Prior to his appointment as Special Commissioner, Yadav served in two other senior roles within Delhi Police — as Joint Commissioner of Police (Operations) and Joint Commissioner of Police (Crime) — both of which placed him at the heart of the force’s day-to-day operational and investigative functions and gave him extensive experience in managing the complex law-and-order challenges of one of the world’s largest and most densely populated cities.

Beyond Delhi, Yadav served as Additional Director General of Police in Arunachal Pradesh — a strategically important border state that presents a distinct and demanding set of policing challenges arising from its sensitive international boundaries, its diverse tribal population, and its challenging terrain. This posting added a crucial dimension of border state policing experience to his already extensive operational background and demonstrated his capacity to handle responsibilities far removed from the metropolitan policing environment in which much of his career had been spent.

Known for Modern, Technology-Driven, and Public-Centric Policing

Across his various postings and assignments, Ravindra Singh Yadav has built a professional reputation grounded in several defining qualities. He is widely respected within the IPS for his tactical leadership capabilities and his ability to direct complex, large-scale policing operations with precision and effectiveness. He has been consistently associated with efforts to modernise crime detection methodologies and introduce technology-driven investigative approaches into police functioning — a priority that has become increasingly important as criminal networks themselves grow more technologically sophisticated. He has also been credited with driving meaningful structural reforms in police administration and with championing a public-centric approach to law enforcement that prioritises community trust alongside operational effectiveness.

This combination of strategic thinking, operational depth, modernising instinct, and administrative versatility has shaped a career profile that is well suited to the unique and complex demands of the DGP’s role in the Andaman and Nicobar Islands.

Why the Appointment of Ravindra Singh Yadav Matters

The Andaman and Nicobar Islands occupy a position of exceptional importance within India’s broader maritime security architecture. Strategically located at the entrance to the Malacca Strait — one of the world’s busiest and most critical shipping lanes — the archipelago is of enormous significance not only for domestic law enforcement and coastal security, but also for India’s wider naval and strategic posture in the Indo-Pacific region.

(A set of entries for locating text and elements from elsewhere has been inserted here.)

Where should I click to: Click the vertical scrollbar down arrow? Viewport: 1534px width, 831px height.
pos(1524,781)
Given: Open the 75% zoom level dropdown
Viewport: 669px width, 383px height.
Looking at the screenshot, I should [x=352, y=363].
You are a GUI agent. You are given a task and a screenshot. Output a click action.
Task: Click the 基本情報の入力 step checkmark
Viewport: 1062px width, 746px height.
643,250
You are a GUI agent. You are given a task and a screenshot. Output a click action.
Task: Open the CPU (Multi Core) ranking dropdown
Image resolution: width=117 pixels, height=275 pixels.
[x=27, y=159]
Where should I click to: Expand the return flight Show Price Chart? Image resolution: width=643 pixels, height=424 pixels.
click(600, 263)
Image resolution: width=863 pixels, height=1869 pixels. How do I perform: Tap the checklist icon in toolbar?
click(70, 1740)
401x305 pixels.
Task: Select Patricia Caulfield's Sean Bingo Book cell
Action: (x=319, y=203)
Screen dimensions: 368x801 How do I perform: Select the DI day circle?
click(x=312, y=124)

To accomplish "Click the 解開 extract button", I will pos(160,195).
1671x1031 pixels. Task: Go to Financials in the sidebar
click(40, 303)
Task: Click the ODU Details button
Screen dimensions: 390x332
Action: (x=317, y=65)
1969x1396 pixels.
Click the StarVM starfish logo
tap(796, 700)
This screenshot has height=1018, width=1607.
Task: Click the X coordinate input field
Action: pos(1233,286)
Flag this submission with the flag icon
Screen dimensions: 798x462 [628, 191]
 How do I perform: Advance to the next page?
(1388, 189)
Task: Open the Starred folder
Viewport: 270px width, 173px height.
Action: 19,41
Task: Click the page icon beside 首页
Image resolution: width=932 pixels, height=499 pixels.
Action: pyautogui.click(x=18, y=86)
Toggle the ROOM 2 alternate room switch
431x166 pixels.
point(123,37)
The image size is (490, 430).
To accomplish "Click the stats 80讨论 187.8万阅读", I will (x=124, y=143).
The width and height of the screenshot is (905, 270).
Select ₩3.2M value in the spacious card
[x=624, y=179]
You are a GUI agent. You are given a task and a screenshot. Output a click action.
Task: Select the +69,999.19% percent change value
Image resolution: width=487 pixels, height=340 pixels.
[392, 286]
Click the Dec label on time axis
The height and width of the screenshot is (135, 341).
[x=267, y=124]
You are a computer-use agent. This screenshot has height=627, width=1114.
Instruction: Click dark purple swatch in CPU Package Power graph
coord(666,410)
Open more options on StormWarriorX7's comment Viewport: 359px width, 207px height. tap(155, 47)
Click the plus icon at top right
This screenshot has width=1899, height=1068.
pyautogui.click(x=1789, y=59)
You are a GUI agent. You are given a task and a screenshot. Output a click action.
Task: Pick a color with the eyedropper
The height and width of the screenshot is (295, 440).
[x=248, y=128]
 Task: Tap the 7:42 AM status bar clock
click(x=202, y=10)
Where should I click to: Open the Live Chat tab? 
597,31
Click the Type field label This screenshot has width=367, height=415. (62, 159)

Ensuring robust, well-coordinated, and intelligence-driven policing across this island territory is therefore a matter of national security significance that extends well beyond routine civil administration.

With Ravindra Singh Yadav now assuming charge as DGP, the Andaman and Nicobar Islands gain a police chief whose career has been defined by exactly the qualities the posting demands — deep operational experience, proven leadership in high-stakes policing environments, a strong track record in crime investigation and intelligence-led operations, and the administrative strength to manage a geographically dispersed and logistically challenging jurisdiction. His appointment is widely expected to bring renewed institutional vigour and strategic direction to policing and coastal security coordination in the Union Territory.